Miles Franklin Literary Award: the shortlist
I posted my personal shortlist for the Miles Franklin Literary Award here a couple of days ago (see earlier post), which consisted of:
Lily Brett Lola Bensky
Brian Castro Street to Street
Carrie Tiffany Mateship with Birds
The official list came out yesterday and it’s rather different to mine (one out of three ain’t bad):
Romy Ash Floundering
Annah Faulkner The Beloved
Michelle de Kretser Questions of Travel
Drusilla Modjeska The Mountain
Carrie Tiffany Mateship with Birds
All the talk yesterday was about the all-female list (the first time this has happened) and what it all means in the context of the new Stella Prize for Australian women’s writing. The Stella Prize may well have concentrated the minds of the Miles Franklin judges and administrators — and if so, that’s terrific and a win for both prizes. Certainly, the Miles Franklin people are making the most of having an all-female shortlist. But I’m wary of drawing conclusions based on one year’s results: a single shortlist cannot change the past nor predict the future. My wariness stands even if, as I think is extremely likely, Carrie Tiffany wins both the Stella and the MIles Franklin for Mateship of Birds: to me, it’s a novel that stands out from the crowd and it deserves to win the Miles Franklin. It hardly sets a precedent that we won’t be able to tell the two prizes apart in years to come, especially since the Miles Franklin must observe the ‘Australian life in any of its phases’ dictum (eg, Hannah Kent’s Burial Rites, set in 19C Iceland, will be eligible for the Stella but not for the Miles Franklin) and because the Stella isn’t confined to novels only as the Miles Franklin is (technically, plays if no novels measure up).

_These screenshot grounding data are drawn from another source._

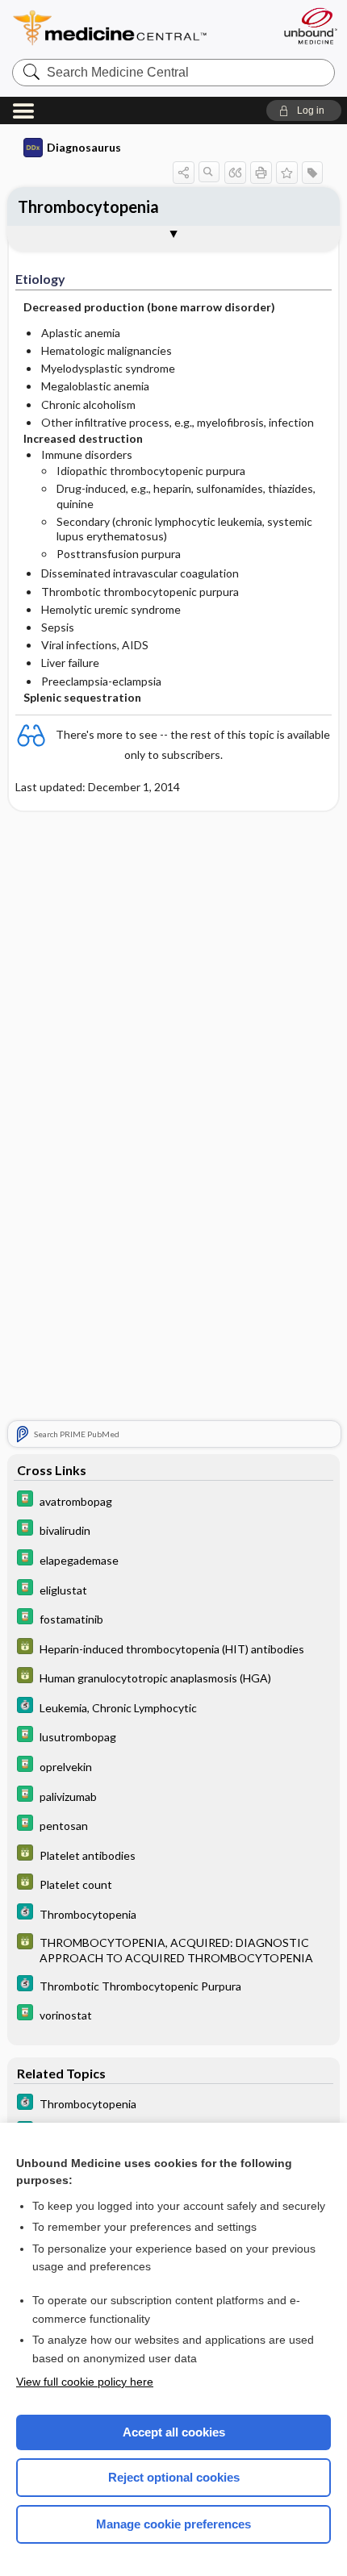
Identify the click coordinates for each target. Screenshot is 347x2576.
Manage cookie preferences (173, 2524)
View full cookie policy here (84, 2381)
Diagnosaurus (84, 147)
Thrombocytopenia (88, 206)
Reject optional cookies (174, 2477)
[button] (303, 110)
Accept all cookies (174, 2432)
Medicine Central (139, 28)
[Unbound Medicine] (310, 26)
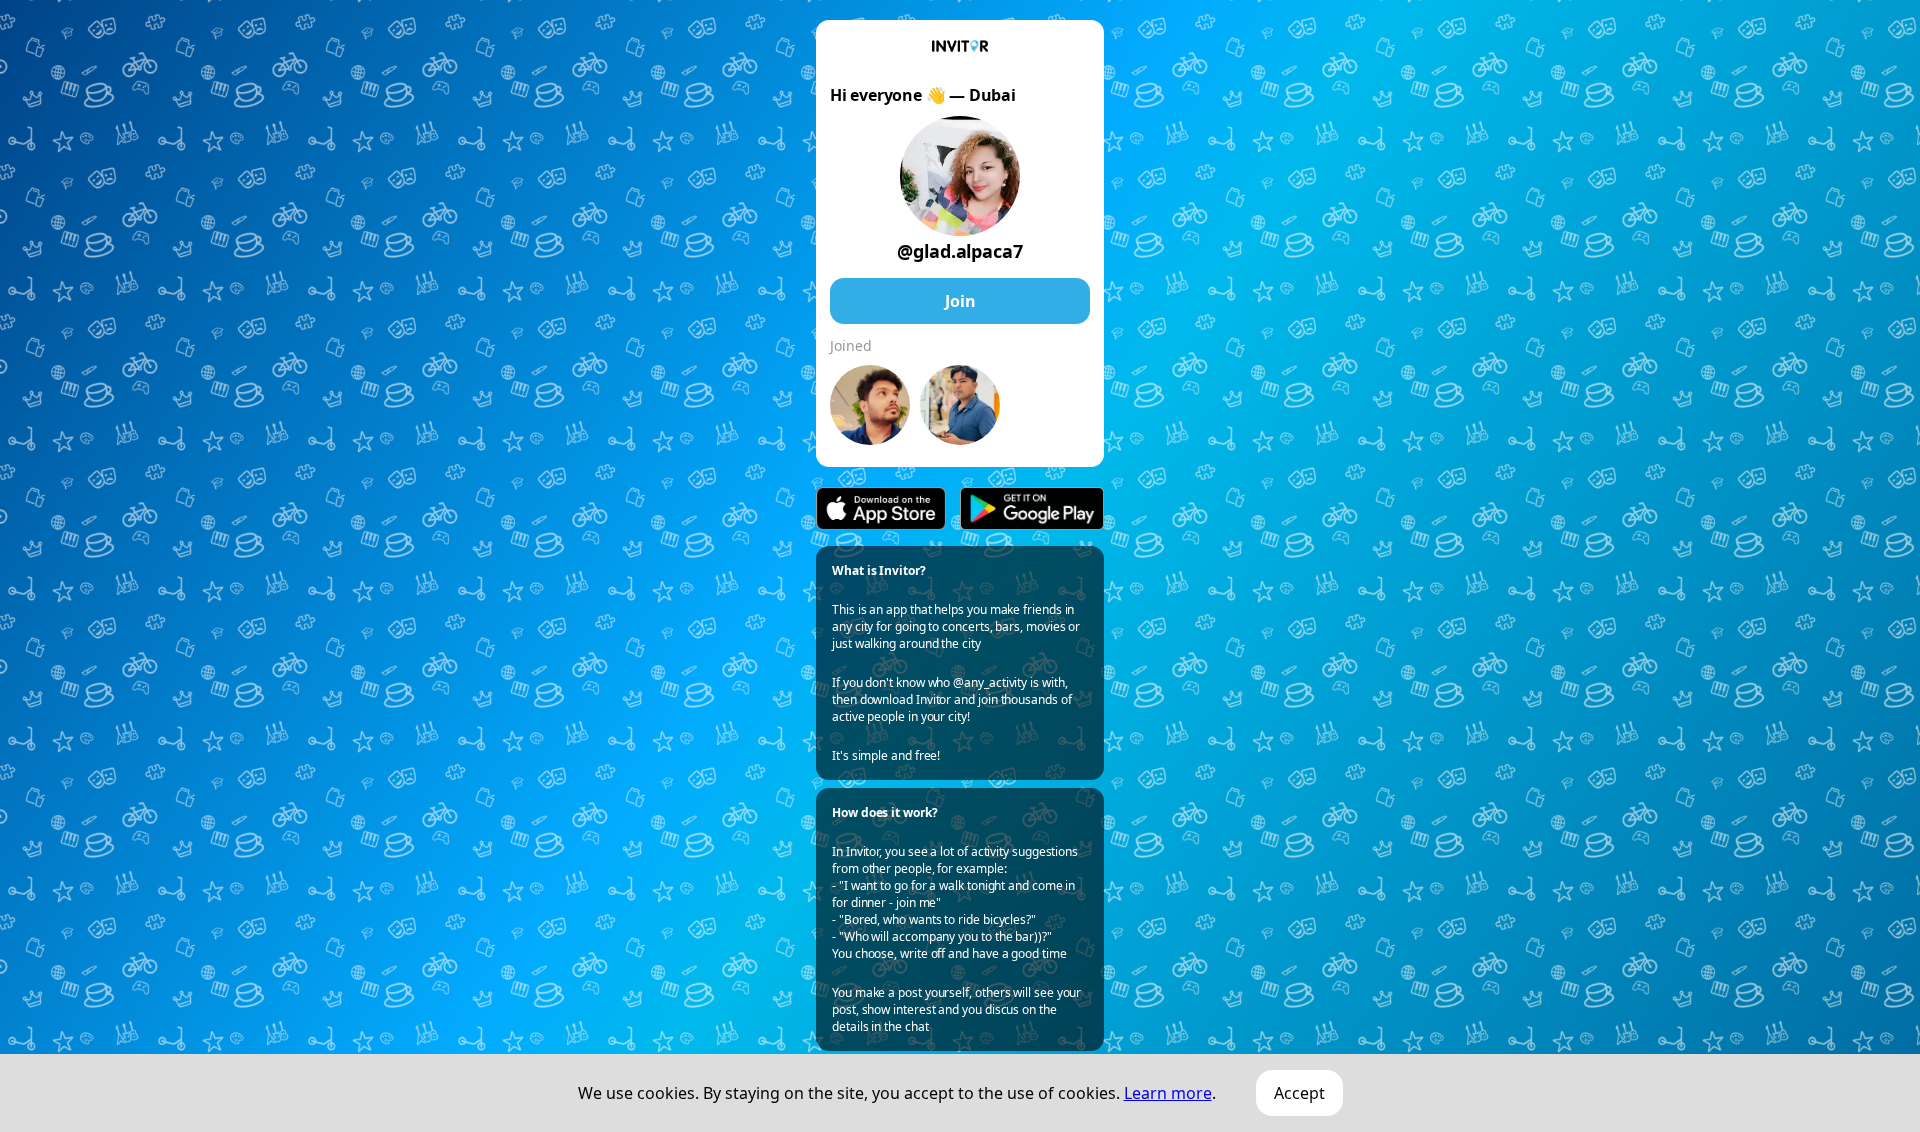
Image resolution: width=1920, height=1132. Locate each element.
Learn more (1168, 1093)
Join (960, 301)
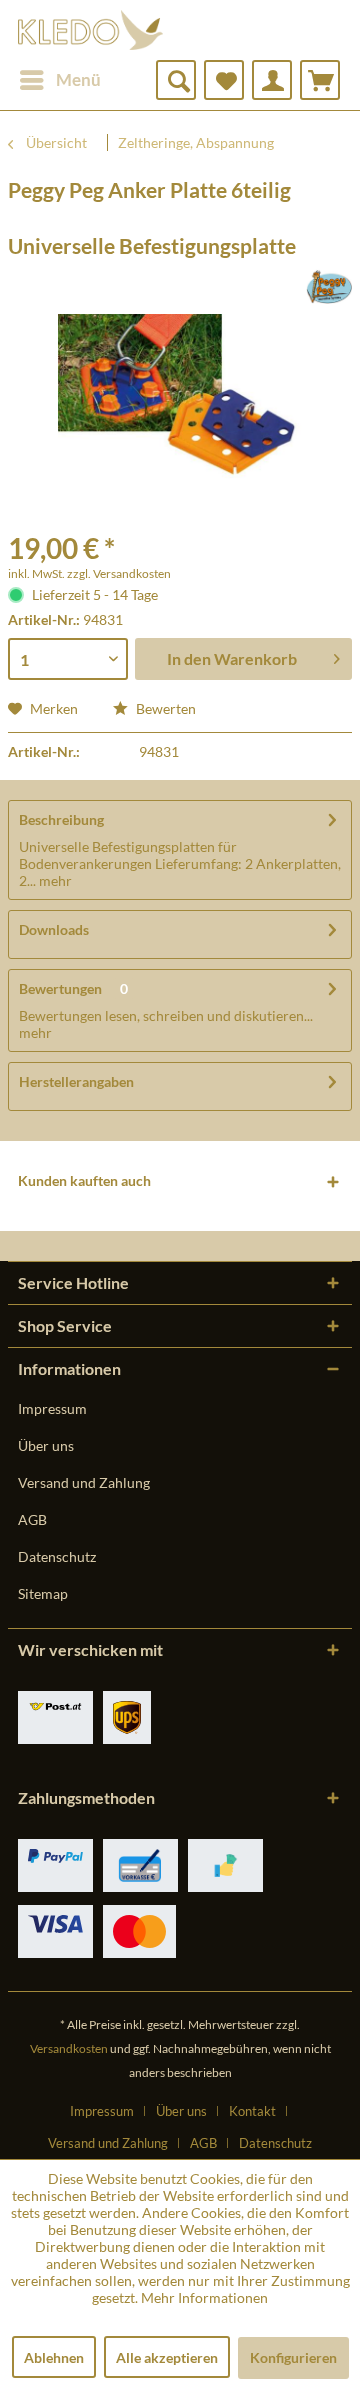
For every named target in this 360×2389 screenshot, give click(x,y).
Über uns (46, 1445)
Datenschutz (57, 1556)
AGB (32, 1519)
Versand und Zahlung (84, 1482)
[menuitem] (59, 80)
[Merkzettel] (224, 80)
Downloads (54, 929)
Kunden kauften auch (84, 1180)
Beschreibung (61, 819)
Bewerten (164, 708)
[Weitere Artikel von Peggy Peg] (329, 286)
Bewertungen (60, 988)
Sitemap (43, 1593)
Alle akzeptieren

In predicting that Carrie Tiffany will win the Miles Franklin, I don’t mean to dismiss the other novels. But this is what makes prizes interesting: that different readers will favour different books, will have their favourites. In his article in today’s The Australian (see here), Stephen Romei quotes Richard Neville, one of the judges, as saying, ‘We were aware of the gender debate of course, and in a sense we were damned if we did and damned if we didn’t, but in the end the literature chose itself.’ I understand what Neville’s getting at – that they went with their choices based on merit, irrespective of the politics of the moment, and fair enough too – but books don’t choose themselves: readers choose them and, in this instance, judges choose them. If ‘literature chose itself’, we wouldn’t need judges or awards. I don’t think that the judges ‘got it wrong’ (in the sense of there only being one way to, say, change a tyre) because their shortlist didn’t include Lily Brett and Brian Castro. I think we have different tastes and that we saw different qualities in each of the books: we chose differently. That’s a good thing, and those arguments about the competing merits of books and stories are worth having.

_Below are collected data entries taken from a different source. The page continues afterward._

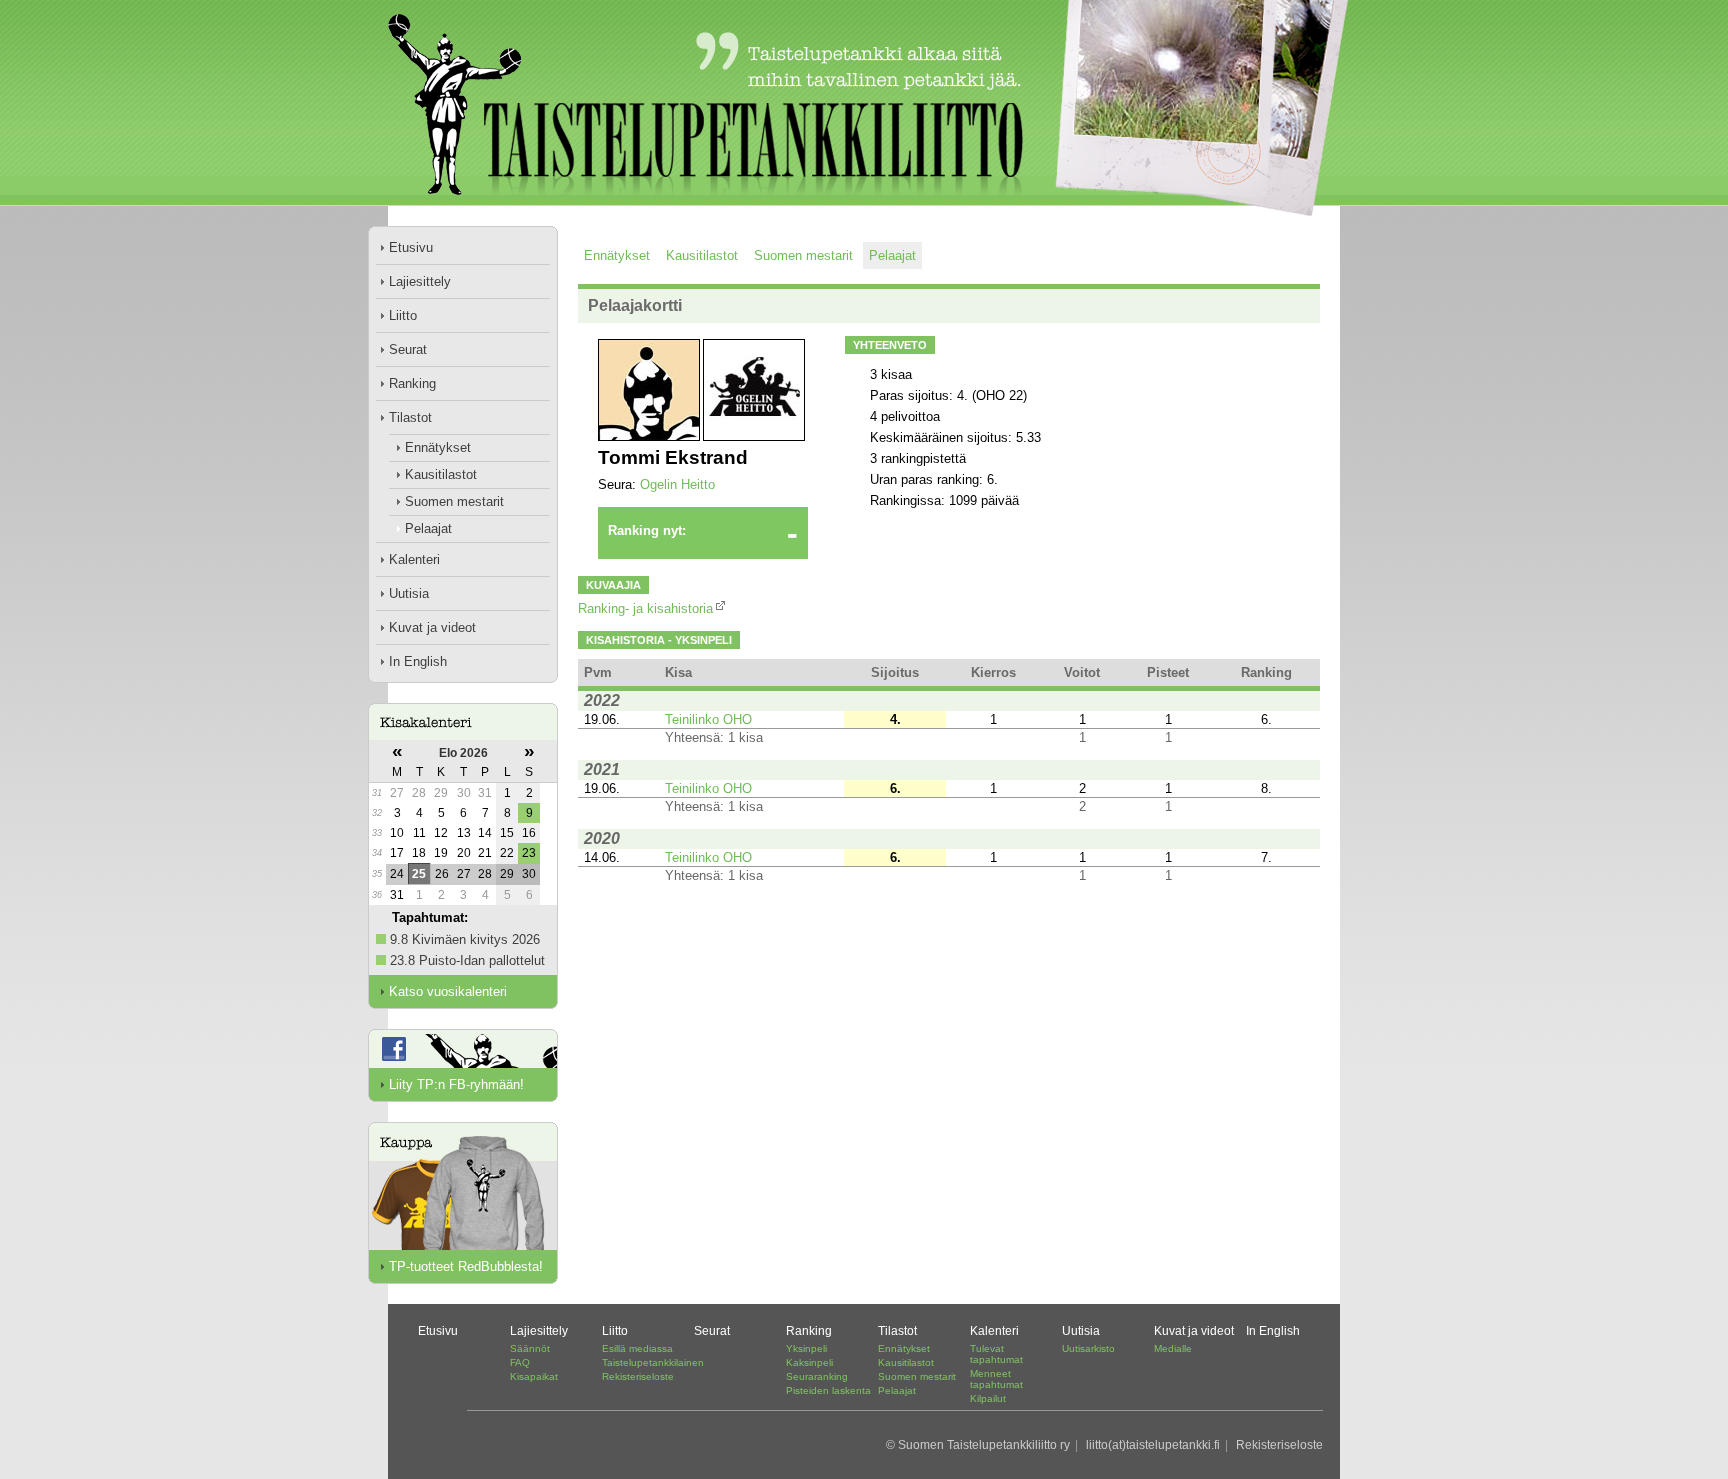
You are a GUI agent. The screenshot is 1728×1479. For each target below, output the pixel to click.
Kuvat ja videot (432, 627)
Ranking (412, 383)
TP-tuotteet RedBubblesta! (466, 1266)
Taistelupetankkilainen (653, 1362)
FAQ (520, 1362)
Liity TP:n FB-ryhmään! (456, 1084)
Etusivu (411, 247)
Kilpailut (988, 1398)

While the Miles Franklin Literary Award does seem to be in the midst of a carefully constructed makeover — it’s a work in progress about which I’ll write more another day — I’m wary of the inference that, because of the Stella Prize, the judges might be ‘in’ on some PR ploy or even that they are using the shortlist to overtly respond to pressure, real or perceived (which is I guess what Neville was responding to with his ‘the literature chose itself’ comment so it’s really only the way he said it that I don’t like). I’m pretty sure, for example, that the fine literary scholar Susan Sheridan — now one of the Miles Franklin judges — needs no help to understand the rich and storied but under-recognised contribution that Australian women writers have made to our cultural landscape — including the Miles Franklin Award’s serious under-recognition of women novelists over the decades.
Incidentally, Susan Sheridan’s recent book Nine Lives: Postwar Women Writers Making Their Mark (UQP) is well worth reading. Brenda Walker reviewed it in Australian Book Review, (February 2011, here).
The Miles Franklin Literary Award winner will be announced on June 19 in Canberra.